Starting with the line that contains "Intranet (753, 1576)" and stopping after the line that contains "RSS (1183, 1576)", return each line below exactly as written, with no others.

===== Data for review

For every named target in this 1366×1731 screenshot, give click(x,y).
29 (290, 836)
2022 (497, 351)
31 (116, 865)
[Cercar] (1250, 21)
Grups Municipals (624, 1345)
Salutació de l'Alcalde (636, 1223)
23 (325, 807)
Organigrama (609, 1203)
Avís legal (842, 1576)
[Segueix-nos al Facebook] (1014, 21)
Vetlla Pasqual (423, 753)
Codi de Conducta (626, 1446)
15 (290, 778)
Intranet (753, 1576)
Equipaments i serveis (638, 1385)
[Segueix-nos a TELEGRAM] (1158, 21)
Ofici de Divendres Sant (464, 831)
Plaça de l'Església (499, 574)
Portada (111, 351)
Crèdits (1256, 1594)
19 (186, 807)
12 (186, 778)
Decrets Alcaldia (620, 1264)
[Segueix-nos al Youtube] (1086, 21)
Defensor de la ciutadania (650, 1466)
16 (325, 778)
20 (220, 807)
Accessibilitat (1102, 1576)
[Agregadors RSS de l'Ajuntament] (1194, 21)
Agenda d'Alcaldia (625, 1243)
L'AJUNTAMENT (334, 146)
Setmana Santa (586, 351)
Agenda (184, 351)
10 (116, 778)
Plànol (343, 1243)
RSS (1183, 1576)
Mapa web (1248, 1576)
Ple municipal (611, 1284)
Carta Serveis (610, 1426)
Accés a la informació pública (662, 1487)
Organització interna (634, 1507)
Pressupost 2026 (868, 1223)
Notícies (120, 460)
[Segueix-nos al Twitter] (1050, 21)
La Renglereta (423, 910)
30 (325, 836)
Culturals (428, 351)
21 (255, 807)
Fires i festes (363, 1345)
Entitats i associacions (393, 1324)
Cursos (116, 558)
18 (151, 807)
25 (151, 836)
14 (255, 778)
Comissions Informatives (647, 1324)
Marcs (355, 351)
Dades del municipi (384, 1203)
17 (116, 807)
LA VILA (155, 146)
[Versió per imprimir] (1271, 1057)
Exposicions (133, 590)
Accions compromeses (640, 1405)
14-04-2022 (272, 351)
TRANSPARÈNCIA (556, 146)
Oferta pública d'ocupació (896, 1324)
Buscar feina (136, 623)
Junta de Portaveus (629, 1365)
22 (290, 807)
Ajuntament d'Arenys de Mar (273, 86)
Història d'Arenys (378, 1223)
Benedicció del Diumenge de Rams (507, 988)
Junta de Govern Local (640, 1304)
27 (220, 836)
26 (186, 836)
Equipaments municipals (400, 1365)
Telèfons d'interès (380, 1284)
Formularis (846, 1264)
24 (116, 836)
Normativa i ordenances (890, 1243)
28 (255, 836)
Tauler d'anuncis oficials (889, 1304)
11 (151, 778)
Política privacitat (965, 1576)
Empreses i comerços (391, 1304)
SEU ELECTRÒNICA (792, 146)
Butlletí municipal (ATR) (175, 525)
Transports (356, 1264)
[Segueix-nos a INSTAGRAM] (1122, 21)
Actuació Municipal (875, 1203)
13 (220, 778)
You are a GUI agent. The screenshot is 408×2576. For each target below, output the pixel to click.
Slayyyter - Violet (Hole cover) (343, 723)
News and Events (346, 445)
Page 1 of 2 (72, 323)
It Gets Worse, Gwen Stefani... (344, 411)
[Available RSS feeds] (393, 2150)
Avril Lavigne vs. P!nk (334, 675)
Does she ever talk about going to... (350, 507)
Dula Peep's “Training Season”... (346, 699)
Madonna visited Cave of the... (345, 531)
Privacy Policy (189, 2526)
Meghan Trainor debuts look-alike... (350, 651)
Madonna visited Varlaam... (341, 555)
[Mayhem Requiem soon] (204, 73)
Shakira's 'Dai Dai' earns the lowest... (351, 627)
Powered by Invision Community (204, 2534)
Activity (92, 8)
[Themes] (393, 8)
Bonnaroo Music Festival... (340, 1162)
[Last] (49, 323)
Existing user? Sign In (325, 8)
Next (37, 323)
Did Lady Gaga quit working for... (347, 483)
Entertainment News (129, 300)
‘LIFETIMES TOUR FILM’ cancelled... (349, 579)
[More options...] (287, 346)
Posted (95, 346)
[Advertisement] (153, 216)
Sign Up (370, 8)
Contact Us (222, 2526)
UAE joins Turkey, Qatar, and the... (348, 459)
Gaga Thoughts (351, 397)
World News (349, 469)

==========

(Solution)
Intranet (753, 1576)
Equipaments i serveis (638, 1385)
[Segueix-nos a TELEGRAM] (1158, 21)
Ofici de Divendres Sant (464, 831)
Plaça de l'Església (499, 574)
Portada (111, 351)
Crèdits (1256, 1594)
19 (186, 807)
12 (186, 778)
Decrets Alcaldia (620, 1264)
[Segueix-nos al Youtube] (1086, 21)
Defensor de la ciutadania (650, 1466)
16 (325, 778)
20 (220, 807)
Accessibilitat (1102, 1576)
[Agregadors RSS de l'Ajuntament] (1194, 21)
Agenda d'Alcaldia (625, 1243)
L'AJUNTAMENT (334, 146)
Setmana Santa (586, 351)
Agenda (184, 351)
10 (116, 778)
Plànol (343, 1243)
RSS (1183, 1576)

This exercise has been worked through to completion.